Young Star

In this game, television is the big winner

DEFINITELY MAYBE - Carl Francis M. Ramirez -

I’ve been saying for a long time that television is catching up with film in all its artistic aspects. The writing the last few years with shows like Mad Men and Breaking Bad are all top-notch. Fine actors and actresses have entertained us all with characters like Alec Baldwin’s Jack Donaghy,(30 Rock) Bryan Cranston’s Walter White (Breaking Bad) and Sofia Vergara’s Gloria Pritchett (Modern Family). In terms of production value, where TV used to be the wasteland of the cheap and improvised, both the money and the talent have now started flowing, as can be seen with recent gems like Boardwalk Empire and The Pacific.

There are many other examples of this positive convergence of art, talent and money for this medium, but the most recent, and certainly one of the best is HBO’s new series A Game of Thrones, based on the multi-volume fantasy series A Song of Ice and Fire by George R. R. Martin (in which A Game of Thrones is the title of the first book). This show, which is extremely faithful to the source material, showcases the deft hand of Martin in crafting drama and intrigue, as well the now-unrivaled production cachet of HBO in creating top-notch modern TV dramas.

The easiest and most accessible comparison (but by no means the best, nor the most accurate) to the world of A Game of Thrones is The Lord of Rings film trilogy – elements of magic and magical creatures, dark forces and rivaling factions. The world of Westeros is similar to that of Middle-Earth, an old world of fantasy where men wielded sword and shield to combat things they could not fully understand. But where LOTR excelled in its breadth and grandeur, Game of Thrones is all about depth and nuance. Thrones tackles nowhere near the scale of LOTR, but instead focuses on the humanity (or lack thereof) of its characters, the politics involved in a nation divided, and the struggles of men torn between duty and ambition.
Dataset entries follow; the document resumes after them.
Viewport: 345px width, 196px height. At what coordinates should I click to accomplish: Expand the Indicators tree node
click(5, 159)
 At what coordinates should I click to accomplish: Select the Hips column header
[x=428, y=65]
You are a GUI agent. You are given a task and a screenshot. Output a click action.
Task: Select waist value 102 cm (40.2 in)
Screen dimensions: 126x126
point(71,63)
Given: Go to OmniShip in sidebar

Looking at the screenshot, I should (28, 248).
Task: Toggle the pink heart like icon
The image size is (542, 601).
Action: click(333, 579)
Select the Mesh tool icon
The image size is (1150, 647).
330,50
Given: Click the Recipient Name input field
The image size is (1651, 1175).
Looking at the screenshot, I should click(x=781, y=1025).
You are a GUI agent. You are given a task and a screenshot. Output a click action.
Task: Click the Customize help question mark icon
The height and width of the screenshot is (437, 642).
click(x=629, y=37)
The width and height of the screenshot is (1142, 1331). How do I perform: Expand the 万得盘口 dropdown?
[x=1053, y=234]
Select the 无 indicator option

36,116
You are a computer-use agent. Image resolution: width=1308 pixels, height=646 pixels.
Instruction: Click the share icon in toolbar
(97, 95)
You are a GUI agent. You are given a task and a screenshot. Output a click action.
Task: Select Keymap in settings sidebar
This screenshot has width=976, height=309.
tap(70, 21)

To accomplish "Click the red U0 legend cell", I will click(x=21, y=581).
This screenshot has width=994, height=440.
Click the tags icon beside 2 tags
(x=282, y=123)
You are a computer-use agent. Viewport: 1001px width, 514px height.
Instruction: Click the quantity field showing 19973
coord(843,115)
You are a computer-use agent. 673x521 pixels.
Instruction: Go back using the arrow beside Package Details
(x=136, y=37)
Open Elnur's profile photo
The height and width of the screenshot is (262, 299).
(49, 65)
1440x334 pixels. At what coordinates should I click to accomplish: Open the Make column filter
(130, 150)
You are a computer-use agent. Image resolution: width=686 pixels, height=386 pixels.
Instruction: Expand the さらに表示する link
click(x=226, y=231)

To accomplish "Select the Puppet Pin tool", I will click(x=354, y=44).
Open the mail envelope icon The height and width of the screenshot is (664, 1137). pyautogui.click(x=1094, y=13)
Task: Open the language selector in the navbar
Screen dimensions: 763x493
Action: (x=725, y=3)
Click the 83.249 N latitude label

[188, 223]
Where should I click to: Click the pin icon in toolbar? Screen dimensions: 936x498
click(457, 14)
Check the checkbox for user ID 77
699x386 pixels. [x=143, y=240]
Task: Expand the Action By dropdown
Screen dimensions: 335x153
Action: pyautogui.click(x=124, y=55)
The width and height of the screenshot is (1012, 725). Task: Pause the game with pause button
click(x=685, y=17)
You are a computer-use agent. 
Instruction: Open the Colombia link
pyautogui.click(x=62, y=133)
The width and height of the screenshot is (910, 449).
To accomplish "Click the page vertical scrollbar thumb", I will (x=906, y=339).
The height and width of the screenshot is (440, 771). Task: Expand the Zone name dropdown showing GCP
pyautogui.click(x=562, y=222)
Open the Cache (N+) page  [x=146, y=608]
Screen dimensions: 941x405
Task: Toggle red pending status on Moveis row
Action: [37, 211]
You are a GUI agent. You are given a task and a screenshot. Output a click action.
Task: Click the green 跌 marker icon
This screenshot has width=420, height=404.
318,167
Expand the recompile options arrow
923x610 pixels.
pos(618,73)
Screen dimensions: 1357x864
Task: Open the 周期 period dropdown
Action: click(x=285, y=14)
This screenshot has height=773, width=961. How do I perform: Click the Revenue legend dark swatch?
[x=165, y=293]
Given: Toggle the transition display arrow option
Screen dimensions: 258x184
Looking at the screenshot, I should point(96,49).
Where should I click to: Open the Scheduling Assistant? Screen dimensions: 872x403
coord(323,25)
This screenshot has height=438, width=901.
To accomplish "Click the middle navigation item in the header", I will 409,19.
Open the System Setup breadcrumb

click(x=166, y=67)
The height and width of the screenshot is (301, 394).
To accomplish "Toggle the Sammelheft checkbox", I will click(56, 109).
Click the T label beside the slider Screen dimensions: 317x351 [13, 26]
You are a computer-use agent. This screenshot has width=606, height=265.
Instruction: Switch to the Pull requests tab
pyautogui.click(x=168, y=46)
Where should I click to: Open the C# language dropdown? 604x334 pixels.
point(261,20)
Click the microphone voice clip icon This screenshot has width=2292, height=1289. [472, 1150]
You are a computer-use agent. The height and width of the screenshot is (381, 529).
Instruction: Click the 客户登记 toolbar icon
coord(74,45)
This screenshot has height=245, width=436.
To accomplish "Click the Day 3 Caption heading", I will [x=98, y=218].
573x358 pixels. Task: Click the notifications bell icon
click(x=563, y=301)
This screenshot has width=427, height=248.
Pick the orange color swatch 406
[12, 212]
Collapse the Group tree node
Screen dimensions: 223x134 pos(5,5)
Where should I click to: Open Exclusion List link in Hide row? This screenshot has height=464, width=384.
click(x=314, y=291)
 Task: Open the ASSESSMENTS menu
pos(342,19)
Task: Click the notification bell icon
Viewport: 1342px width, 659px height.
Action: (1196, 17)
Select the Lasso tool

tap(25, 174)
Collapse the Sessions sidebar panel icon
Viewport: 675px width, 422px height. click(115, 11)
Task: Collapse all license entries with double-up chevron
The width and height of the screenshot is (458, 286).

The best part about this television production is the best part about Martin’s novels, and that is a plot filled with drama, intrigue, politics and the beauty and ugliness of human nature. Unlike other works of fantasy (LOTR), Game of Thrones almost exclusively revolves around humankind, and oftentimes becomes more poignant because of it.

Center to the troubles that shake Westeros and A Game of Thrones is Lord Eddard “Ned” Stark (played by LOTR alum Sean Bean). Ned Stark is a man of honor and tradition, and has proudly served his duty as protector of the North all his life. When the King, Robert Baratheon (Mark Addy) asks him to be the Hand of the King, the second-most powerful man in the land, a number of conflicts arise. Everybody in this story has some kind of stake in the Iron Throne of the King. From the eunuchs to merchants to knights and even to the Queen herself, motives are always suspicious. Ned’s family is put in danger; the crown is threatened by forces within and outside the kingdom; and all this while a deathly winter looms and threatens to bring dark times to land of Westeros.

What makes Game of Thrones a television success is that, though it is a story in a world of fantasy, it is not about flash and fireworks of magic and dragons. It plays to the strengths of the small screen. It takes its time to develop plotlines, establish relationships and tell fleshed-out stories without having to worry about the 120-minute allotment of most feature films. It can draw out conflicts over several episodes, paying more attention to developing characters.

For example, we see Ned stark at the beginning of this series as an unshakeable man of justice and tradition. Upon beheading a man guilty of desertion, Lord Stark says to his young son Bran, “We hold to the belief that the man who passes the sentence swings the sword.” Stark believes that he who condemns a man to death must be willing to take that life himself, in keeping with tradition. Throughout the series though, Stark finds himself less and less a man of authority who renders justice, and more and more a victim of a conspiracy for the Iron Throne, failing to receive justice for acts against him and his kin and losing friends, family and allies along the way.

This atmosphere is beautifully set by its producers, and props to HBO for shelling out the cash to re-create George R. R. Martin’s world of ice and fire. It is reported that pilot episode of Game of Thrones alone had a budget of between $5-$10 million. The end result is a beautiful world filled with castles and dragon skulls and endless sword fights. More importantly the big budget netted A Game of Thrones a top-notch cast, headlined by Sean Bean but highlighted by Peter Dinklage (the little man in Elf), who plays Tyrion Lannister, the midget younger brother of Queen Cersei Lannister, nicknamed “The Imp.” Dinklage is a scene-stealer, even when everyone on this show literally towers over him. His performance alone in this series is worth the watching. He’s that good.

There are many more characters worthy of note, but it is a testament to the well-rounded cast that they are too numerous to mention here. The same for the many different plots and subplots that the show throws at us week after week. With this solid cast, the beautifully reimagined world of Westeros and a plot that twists and turns to every alley of politics, sex and bloodshed, A Game of Thrones is a dazzling showcase of how far television has become.